Firstly, the physical limitations when going to the micro scale. These limitations occur due to the very small body size of the robot. Such effects are seen in the behavior of insects with their environment, where some of them can walk on water others can fall from great heights without damage. These phenomena occur due to the relation between the volumetric and surface area effects. The volumetric effects are for example inertia and mass, while the surface area effects are drag, electrostatic attraction and adhesion. Therefore, due to the robots small size these volumetric effects are negligible compared to surface effects. This causes major issues for navigation and control of the robot, since the robot could get stuck in places where it shouldn’t be and that’s a major risk for the patient's health.
Secondly, the material used for these systems must be very specifically chosen, as this system has to be safe to roam around in the body. Therefore, the level of toxicity and the method of extraction of such a system must be addressed as design parameters. The main limitation here is tissue, as the body is designed to reject foreign bodies. Therefore, the robot can’t stay in the body for a long period of time and a method of extraction must be addressed. Some solutions were proposed, such as, the use of biodegradable materials that when the robot finishes its task it could basically dissolve in the body without intoxicating the cells around it. Another material limitation is dependent on the method of navigation of the robot. In an attempt to illustrate this, for magnetic actuation the microrobot must be made of magnetic material to be able to respond to the alternating magnetic field. For these reasons, the choice of the material is very limited.
Thirdly, Computational and electronic limitations. These limitations are due to the small size of the robots and the current computational technology, as these robots can’t have sensors or complex digital circuits like the macro scaled robots. For similar reasons, these micro systems still can’t have on-board intelligence. Therefore, the transition from robotic knowledge in the macro scale cannot be directly applied in the micro scale. However, with the advancement of technology and Moore's law it suggests that it won’t take long for computational circuits to get that small.
Furthermore, this computational limitation causes a major drop in two different design parameters, navigation and visualization. The navigation issue surfaces from the fact that no motors or actuators could be applied. On the other hand, for visualization all the sensing components, such as, camera’s, LIDAR, radar, etc. can't be applied as well. Therefore, the whole process of navigation and visualization is controlled externally, such as magnetic actuation and CT scans, respectively.

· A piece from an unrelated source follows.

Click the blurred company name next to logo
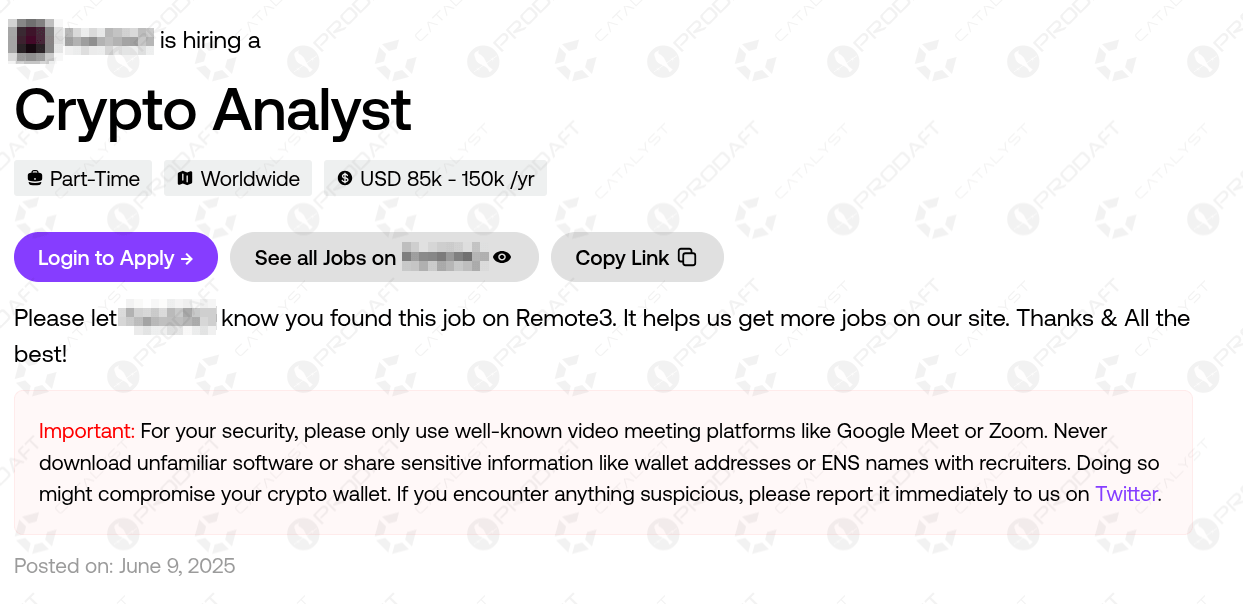This screenshot has width=1243, height=604. click(x=109, y=40)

Therefore, the design parameters differ drastically depending on the functionality of the microrobot. For instance, a robot that is meant to drop a medicine has completely different design parameters than a robot meant for conducting eye surgery. Moreover, the design parameters are most generally defined to be Navigation and control, environment manipulation and accutation, visualization and sensing. Then the designing process is then initialized by defining the purpose of the microrobot, the media that it's going to operate and the level of autonomy.